## Problem description
Word for word, write out all the entries below, omitting every picture.

[Screenshot grounding data]
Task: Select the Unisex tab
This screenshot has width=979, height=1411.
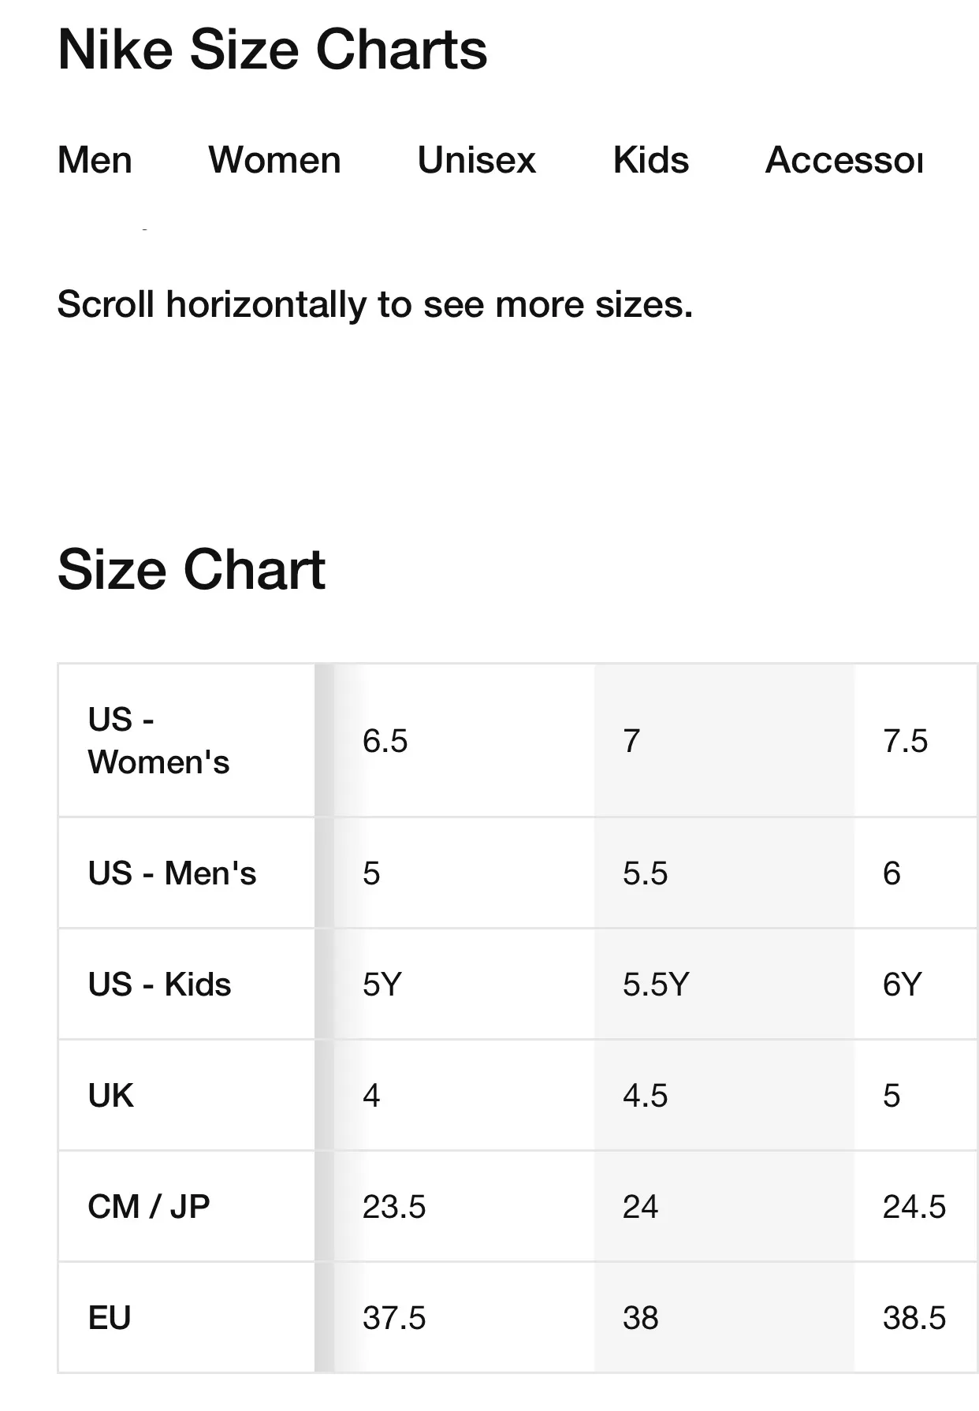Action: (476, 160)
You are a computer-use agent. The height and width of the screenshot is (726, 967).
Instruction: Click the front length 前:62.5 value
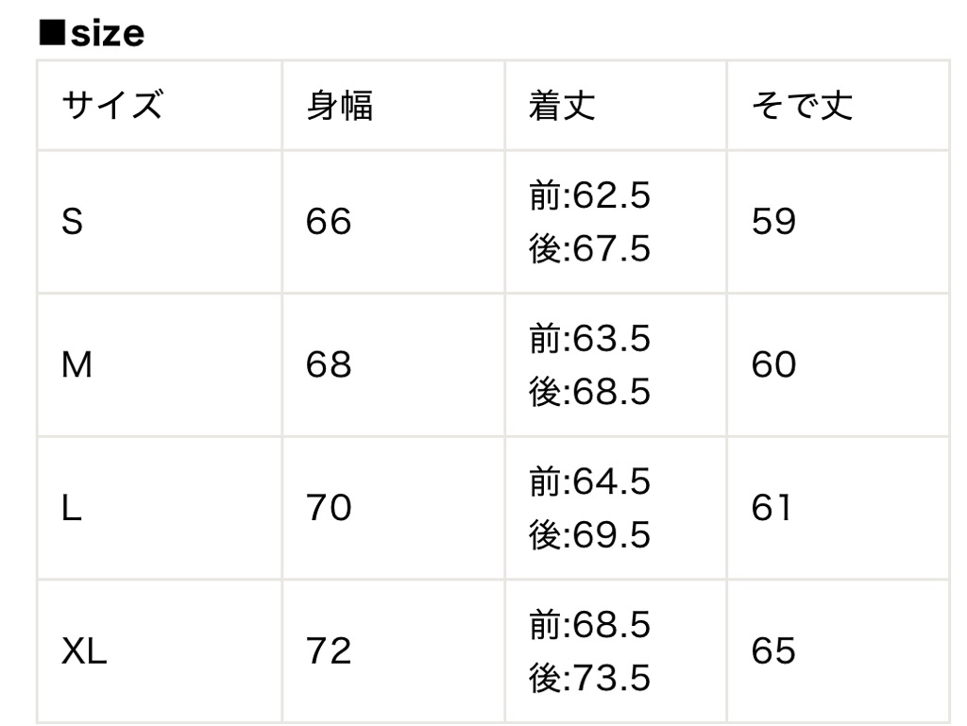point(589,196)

## Solved problem
Task: Select the Unisex tab
This screenshot has width=979, height=1411.
Action: (476, 160)
You are a computer-use agent. The height and width of the screenshot is (726, 967).
Instruction: Click the front length 前:62.5 value
point(589,196)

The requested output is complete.